С особым благоговением местечковые поэты славили чекистов женского пола. Джек Алтаузен сделал это с непревзойденной искренностью в стихотворенье, названном простенько и со вкусом: «Чекистка».
Притворяться мне не пристало. Как я рад, что увидел ту, У которой должны кристаллы Занимать ее чистоту.

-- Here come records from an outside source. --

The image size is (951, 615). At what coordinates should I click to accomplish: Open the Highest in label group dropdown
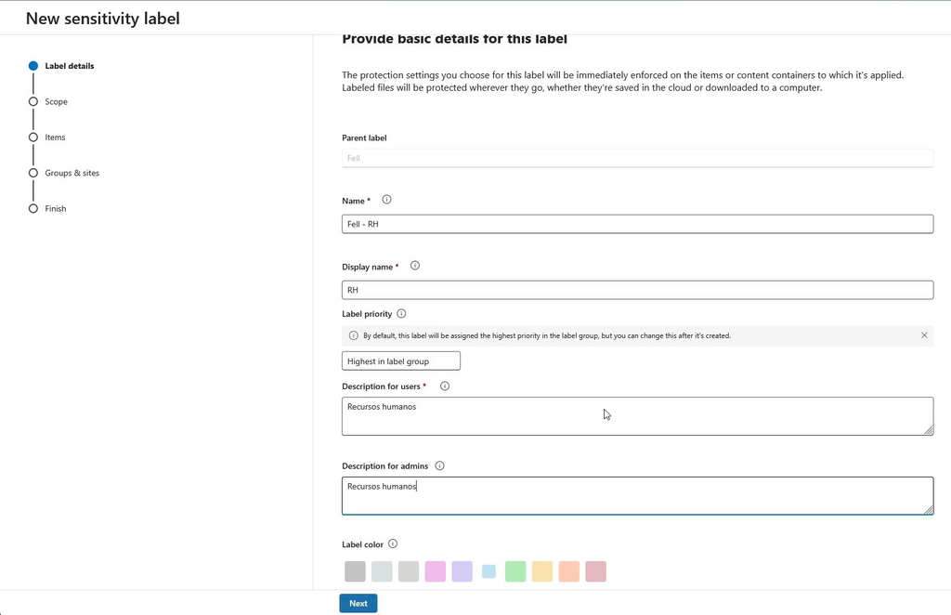(401, 360)
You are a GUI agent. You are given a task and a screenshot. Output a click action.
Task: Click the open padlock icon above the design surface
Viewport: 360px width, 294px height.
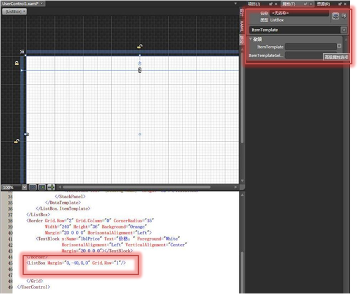[140, 47]
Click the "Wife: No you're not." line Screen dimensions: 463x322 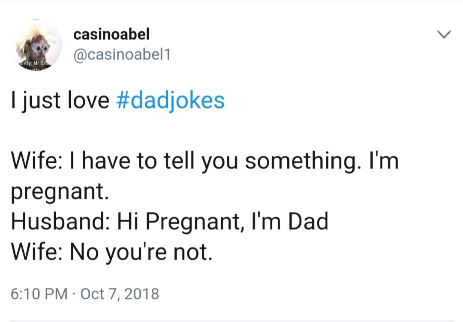tap(111, 253)
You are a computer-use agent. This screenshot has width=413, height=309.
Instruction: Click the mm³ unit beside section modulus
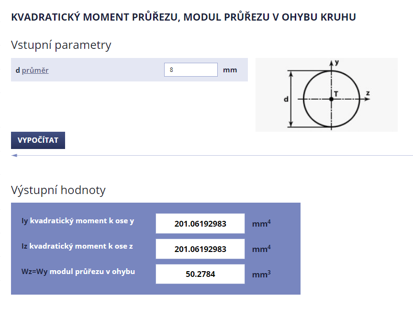(x=261, y=275)
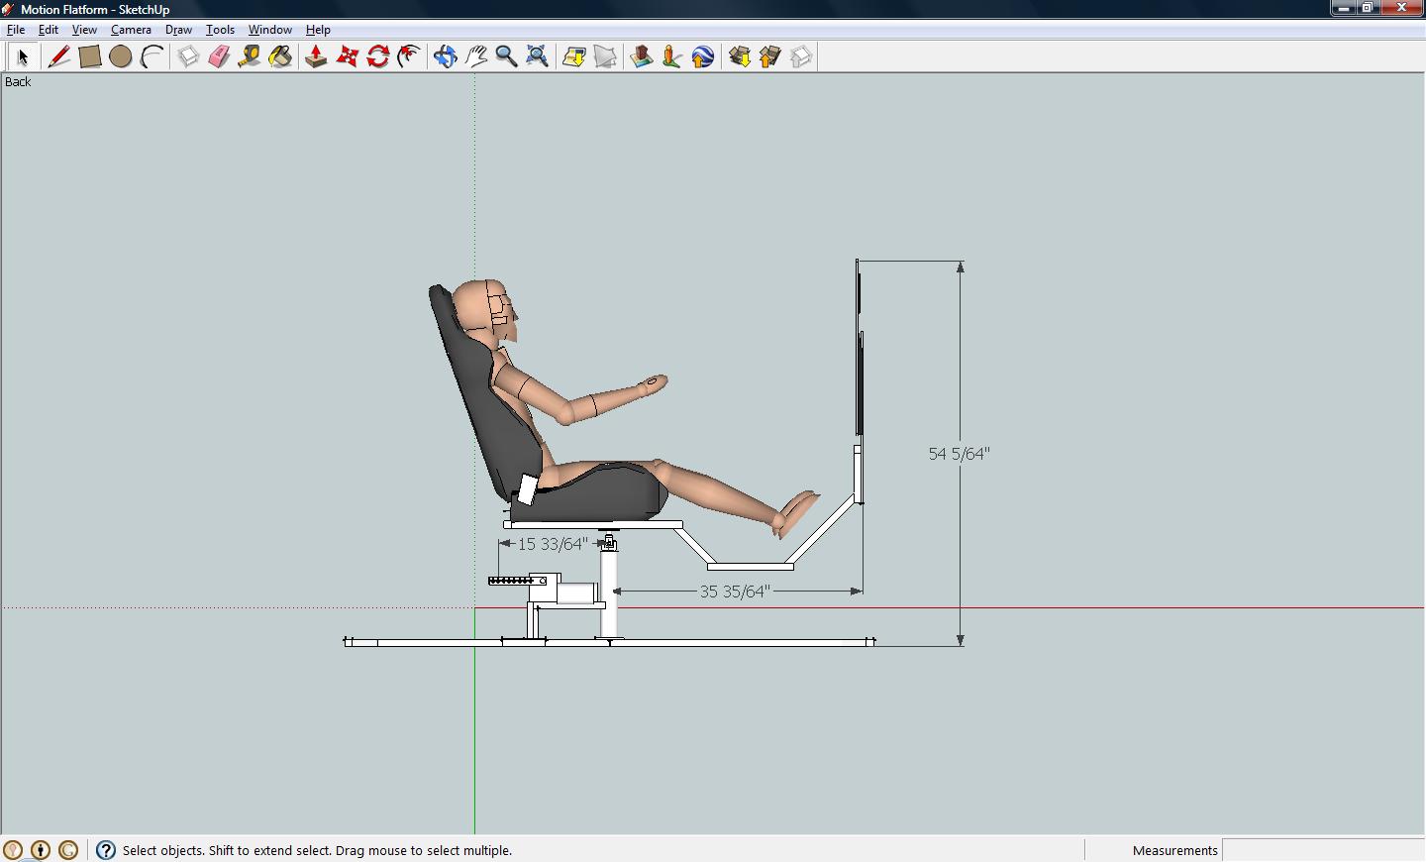The image size is (1426, 862).
Task: Click the Instructor help question-mark icon
Action: 106,850
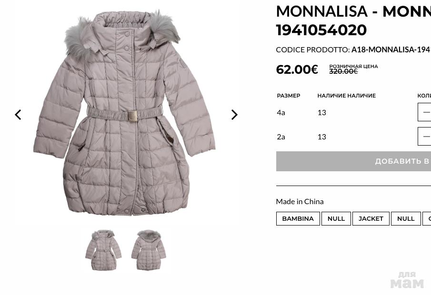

Тут надо пояснить, что под «кристаллами» он имел в виду драгоценные камни, для которых эталоном является «чистота чекистки». Автор горюет, что от тяжелейшей работы у его бриллиантовой подруги поседели волосы:
Почему пробивается проседь
У чекисток моей страны?
И дает ей клятву мужской и гражданской верности:
Потому что солгать ей — значит
Все равно, что солгать стране.
Когда Алтаузен сочинял эту оду, он одновременно со своими друзьями (М. Голодным, С. Кирсановым, И. Уткиным, А. Безыменским) подписал сочиненное ими же письмо в «Правду» о том, что хулиган и дебошир поэт Павел Васильев «уже давно прошел расстояние, отделяющее хулиганство от фашизма», что «он избил поэта Алтоузена, сопровождая дебош гнусными антисемитскими и антисоветскими выкриками» и что «необходимо принять решительные меры». Письмо было опубликовано в «Правде» 24 мая 1935 года, и вскоре «решительные меры» в отношении Павла Васильева чекистами и «чекистками» были приняты.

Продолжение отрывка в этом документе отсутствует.